A Iniciativa Liberal (IL) anunciou hoje a intenção de suscitar junto do Tribunal Constitucional a fiscalização sucessiva dos estatutos da Casa do Douro aprovados à esquerda em janeiro passado e que também mereceram dúvidas ao Presidente da República.
Em declarações à Lusa, o deputado da IL Mário Amorim Lopes justificou a iniciativa afirmando que, além das questões políticas, o partido tem dúvidas de legalidade e de constitucionalidade nos estatutos aprovados em janeiro, destacando “o princípio da liberdade de associação”, que considera estar em causa.
“Entre vários pontos, a questão da liberdade de associação é a mais crítica porque estes estatutos preveem uma inscrição obrigatória, num modelo de grémio que vem do Estado Novo, anacrónico e até reacionário e que não serve os interesses dos produtores, dos exportadores e não serve o interesse nacional”, considerou.
O deputado defendeu que não tem justificação constitucional a “negação da liberdade de associação” dos profissionais e invocou um parecer da autoria do constitucionalista Vital Moreira, de 2023, pedido pela Associação das Empresas de Vinho do Porto, e que incidiu sobre o projeto de lei que viria a dar origem ao diploma aprovado em janeiro passado.
Naquele parecer, Vital Moreira escreve que “um efeito colateral desta importante restrição indireta da liberdade de associação será o défice de associação e de representação para efeitos de contratação coletiva laboral, o que acabará por prejudicar os próprios trabalhadores assalariados”.
Admitindo que a IL – com oito eleitos – não tem o número exigido de deputados (23) para que o pedido de fiscalização possa avançar junto do Tribunal Constitucional, Mário Amorim Lopes apelou a “todos os deputados que se revejam no requerimento que o possam subscrever”.
A restauração da Casa do Douro como associação pública de inscrição obrigatória foi aprovada, no parlamento, no dia 11 de janeiro, com os votos a favor do PS, PCP, BE, PAN, Livre e do deputado social-democrata Artur Soveral de Andrade, com a abstenção do PSD e votos contra do Chega, IL e do deputado do PS Capoulas Santos.
O Presidente da República, Marcelo Rebelo de Sousa, promulgou o diploma no dia 20 de fevereiro “apesar de considerar que permanecem as dúvidas de há quase oito anos, acerca da operacionalidade de uma fórmula de outro tempo, dúvidas acentuadas pela complexa repartição de atribuições com o Instituto dos Vinhos do Douro e do Porto”, segundo uma nota então divulgada.
Com sede instalada no Peso da Régua, distrito de Vila Real, a Casa do Douro foi criada em 1932 para defender os viticultores e a viticultura duriense e viu alterados os seus estatutos para associação com gestão privada e inscrição facultativa em 2014, durante o Governo PSD/CDS-PP de Pedro Passos Coelho.

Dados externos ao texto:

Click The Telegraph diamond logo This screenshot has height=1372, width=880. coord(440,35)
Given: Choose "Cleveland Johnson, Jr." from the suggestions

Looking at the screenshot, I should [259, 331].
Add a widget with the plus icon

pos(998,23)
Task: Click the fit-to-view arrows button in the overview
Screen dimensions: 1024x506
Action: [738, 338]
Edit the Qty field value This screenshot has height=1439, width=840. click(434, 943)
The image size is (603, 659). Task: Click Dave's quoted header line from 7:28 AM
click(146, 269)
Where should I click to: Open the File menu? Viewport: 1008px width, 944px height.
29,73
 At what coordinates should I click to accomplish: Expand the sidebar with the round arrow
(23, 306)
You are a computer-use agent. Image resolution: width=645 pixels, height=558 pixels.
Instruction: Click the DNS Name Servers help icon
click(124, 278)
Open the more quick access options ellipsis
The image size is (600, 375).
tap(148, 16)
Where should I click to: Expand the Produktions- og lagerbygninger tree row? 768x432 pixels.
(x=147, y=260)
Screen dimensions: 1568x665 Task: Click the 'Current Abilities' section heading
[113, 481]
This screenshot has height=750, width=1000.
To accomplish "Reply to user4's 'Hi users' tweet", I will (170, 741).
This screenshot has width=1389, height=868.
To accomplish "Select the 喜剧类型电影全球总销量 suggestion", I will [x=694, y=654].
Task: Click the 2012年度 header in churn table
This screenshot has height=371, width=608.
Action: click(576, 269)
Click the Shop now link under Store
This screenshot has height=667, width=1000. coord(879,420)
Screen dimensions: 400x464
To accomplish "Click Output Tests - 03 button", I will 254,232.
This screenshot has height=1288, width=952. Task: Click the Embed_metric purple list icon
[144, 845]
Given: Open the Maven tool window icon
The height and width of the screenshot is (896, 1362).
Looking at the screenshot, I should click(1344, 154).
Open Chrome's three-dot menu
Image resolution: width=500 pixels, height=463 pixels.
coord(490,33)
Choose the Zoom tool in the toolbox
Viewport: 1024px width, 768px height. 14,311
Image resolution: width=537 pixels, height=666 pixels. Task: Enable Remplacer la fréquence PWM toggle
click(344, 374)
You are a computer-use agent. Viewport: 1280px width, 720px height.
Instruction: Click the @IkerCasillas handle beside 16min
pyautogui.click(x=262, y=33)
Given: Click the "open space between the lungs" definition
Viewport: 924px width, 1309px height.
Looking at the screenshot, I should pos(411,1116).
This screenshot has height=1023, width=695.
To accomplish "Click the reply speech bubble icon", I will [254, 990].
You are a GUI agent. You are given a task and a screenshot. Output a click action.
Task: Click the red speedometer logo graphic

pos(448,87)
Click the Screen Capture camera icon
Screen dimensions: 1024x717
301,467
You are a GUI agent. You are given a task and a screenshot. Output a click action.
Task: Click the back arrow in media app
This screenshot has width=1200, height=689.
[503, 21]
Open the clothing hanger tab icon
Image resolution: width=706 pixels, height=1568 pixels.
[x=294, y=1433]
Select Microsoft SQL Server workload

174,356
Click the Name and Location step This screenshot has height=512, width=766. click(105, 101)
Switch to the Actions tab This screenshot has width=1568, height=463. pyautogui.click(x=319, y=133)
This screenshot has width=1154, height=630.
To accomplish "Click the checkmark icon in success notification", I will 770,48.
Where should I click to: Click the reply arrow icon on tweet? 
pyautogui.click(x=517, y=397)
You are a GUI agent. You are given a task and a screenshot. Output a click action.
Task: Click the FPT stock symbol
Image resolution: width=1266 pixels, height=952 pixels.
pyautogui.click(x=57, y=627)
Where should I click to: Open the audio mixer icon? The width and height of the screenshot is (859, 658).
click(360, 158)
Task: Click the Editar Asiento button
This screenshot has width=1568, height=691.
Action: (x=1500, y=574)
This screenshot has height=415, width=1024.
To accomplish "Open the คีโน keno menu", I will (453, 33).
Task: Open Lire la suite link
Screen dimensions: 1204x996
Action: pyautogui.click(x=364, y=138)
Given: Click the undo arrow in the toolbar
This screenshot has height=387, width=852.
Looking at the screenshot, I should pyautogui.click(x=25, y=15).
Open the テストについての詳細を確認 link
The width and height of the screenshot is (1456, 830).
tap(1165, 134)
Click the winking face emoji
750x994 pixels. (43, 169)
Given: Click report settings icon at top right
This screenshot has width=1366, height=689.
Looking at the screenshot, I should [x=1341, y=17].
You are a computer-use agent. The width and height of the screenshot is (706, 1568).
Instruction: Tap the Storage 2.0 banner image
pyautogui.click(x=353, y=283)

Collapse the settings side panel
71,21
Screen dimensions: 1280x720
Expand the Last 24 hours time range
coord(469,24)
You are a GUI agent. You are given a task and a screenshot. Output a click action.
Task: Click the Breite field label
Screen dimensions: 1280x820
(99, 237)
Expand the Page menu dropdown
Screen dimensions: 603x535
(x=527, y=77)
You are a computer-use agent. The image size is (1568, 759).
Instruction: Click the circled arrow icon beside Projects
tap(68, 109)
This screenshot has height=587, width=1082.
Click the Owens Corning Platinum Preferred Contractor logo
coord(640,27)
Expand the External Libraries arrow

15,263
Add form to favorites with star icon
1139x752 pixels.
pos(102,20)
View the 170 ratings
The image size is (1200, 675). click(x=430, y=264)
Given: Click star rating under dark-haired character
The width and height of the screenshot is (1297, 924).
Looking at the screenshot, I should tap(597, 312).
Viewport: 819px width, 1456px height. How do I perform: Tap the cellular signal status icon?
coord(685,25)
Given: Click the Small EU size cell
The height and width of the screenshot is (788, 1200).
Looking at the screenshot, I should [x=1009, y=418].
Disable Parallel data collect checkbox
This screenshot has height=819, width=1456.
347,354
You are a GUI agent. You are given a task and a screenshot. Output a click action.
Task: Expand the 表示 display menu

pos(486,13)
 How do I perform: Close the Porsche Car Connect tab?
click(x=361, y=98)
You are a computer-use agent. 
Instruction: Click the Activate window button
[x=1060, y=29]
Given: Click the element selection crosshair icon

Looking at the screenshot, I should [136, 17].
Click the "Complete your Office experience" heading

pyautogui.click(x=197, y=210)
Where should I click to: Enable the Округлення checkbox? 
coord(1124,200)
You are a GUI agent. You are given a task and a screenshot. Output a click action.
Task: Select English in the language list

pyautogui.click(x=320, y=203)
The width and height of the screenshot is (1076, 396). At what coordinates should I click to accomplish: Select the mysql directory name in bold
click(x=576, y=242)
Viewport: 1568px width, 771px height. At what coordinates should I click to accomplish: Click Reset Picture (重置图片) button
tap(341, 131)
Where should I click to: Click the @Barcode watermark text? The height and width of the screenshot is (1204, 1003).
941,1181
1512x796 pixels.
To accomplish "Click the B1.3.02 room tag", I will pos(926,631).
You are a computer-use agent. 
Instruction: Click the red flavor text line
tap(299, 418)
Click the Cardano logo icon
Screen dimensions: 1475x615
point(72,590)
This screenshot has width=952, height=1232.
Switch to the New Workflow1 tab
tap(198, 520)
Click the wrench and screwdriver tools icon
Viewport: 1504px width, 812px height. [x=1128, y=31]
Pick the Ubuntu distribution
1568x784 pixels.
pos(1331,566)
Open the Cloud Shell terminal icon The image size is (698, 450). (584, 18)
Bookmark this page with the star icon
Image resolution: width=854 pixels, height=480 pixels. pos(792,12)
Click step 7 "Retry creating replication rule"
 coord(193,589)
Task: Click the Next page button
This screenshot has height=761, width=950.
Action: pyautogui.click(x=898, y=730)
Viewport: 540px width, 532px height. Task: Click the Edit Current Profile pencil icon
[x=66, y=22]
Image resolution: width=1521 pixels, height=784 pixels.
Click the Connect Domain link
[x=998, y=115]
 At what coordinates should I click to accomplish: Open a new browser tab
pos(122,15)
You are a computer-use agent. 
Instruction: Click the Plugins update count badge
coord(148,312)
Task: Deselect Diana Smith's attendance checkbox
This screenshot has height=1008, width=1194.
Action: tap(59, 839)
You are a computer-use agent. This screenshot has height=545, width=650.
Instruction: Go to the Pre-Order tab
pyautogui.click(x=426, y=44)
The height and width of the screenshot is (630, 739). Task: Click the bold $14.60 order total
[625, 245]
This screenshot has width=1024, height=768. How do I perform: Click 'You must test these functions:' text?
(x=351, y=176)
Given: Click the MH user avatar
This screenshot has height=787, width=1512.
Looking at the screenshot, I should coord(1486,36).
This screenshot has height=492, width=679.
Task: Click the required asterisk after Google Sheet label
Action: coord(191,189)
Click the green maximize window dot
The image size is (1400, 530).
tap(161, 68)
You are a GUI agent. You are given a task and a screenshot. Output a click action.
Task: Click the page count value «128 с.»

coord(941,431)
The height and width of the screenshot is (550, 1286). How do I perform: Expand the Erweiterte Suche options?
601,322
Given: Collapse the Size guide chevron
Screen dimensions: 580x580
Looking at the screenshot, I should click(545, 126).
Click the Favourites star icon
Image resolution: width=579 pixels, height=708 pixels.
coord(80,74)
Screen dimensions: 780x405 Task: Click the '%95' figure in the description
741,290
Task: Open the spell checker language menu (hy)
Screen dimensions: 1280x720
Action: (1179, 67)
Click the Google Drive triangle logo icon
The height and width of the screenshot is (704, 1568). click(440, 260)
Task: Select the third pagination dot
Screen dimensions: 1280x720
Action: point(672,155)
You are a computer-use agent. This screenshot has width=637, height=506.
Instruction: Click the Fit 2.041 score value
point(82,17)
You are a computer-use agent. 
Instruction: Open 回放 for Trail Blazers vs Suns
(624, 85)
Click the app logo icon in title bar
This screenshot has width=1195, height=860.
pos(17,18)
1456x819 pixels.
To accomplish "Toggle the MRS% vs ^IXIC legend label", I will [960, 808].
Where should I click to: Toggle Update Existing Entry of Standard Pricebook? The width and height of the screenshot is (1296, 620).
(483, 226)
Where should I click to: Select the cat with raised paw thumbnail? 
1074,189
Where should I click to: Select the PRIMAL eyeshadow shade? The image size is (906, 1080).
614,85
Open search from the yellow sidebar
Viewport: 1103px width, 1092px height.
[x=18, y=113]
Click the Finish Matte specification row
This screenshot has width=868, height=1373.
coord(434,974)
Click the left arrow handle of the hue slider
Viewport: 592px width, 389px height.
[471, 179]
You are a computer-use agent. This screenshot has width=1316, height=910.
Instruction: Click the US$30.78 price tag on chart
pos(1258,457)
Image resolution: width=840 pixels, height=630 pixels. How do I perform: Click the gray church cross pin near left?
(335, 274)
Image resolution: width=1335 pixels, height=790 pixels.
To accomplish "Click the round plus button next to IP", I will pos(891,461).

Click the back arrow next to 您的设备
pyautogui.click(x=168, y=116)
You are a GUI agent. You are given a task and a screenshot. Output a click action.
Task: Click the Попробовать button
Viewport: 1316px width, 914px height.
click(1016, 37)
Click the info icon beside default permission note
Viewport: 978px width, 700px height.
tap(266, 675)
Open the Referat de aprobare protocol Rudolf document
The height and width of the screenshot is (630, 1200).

Em 2020, entrou em vigor a lei que a reinstitucionalizou como associação pública e inscrição obrigatória e chegaram a ser marcadas eleições, mas, em 2021, o Tribunal Constitucional apontou inconstitucionalidades à lei, nomeadamente uma insuficiência na definição de competências de natureza pública.
O processo regressou ao parlamento em 2023 e, agora, a nova lei procede à restauração da Casa do Douro enquanto associação pública de inscrição obrigatória e determina a entrega a esta entidade do edifício sede.
A Casa do Douro é constituída por um conselho regional de viticultores, a direção e um fiscal único e cada mandato tem a duração de três anos.
A instituição tem como atribuições controlar e manter atualizado o recenseamento dos viticultores da Região Demarcada do Douro, assegurar, de forma partilhada e articulada com o Instituto dos Vinhos do Douro e Porto (IVDP), a organização, manutenção, atualização, gestão e certificação do registo cadastral de todas as parcelas de vinha do território e representar os viticultores durienses.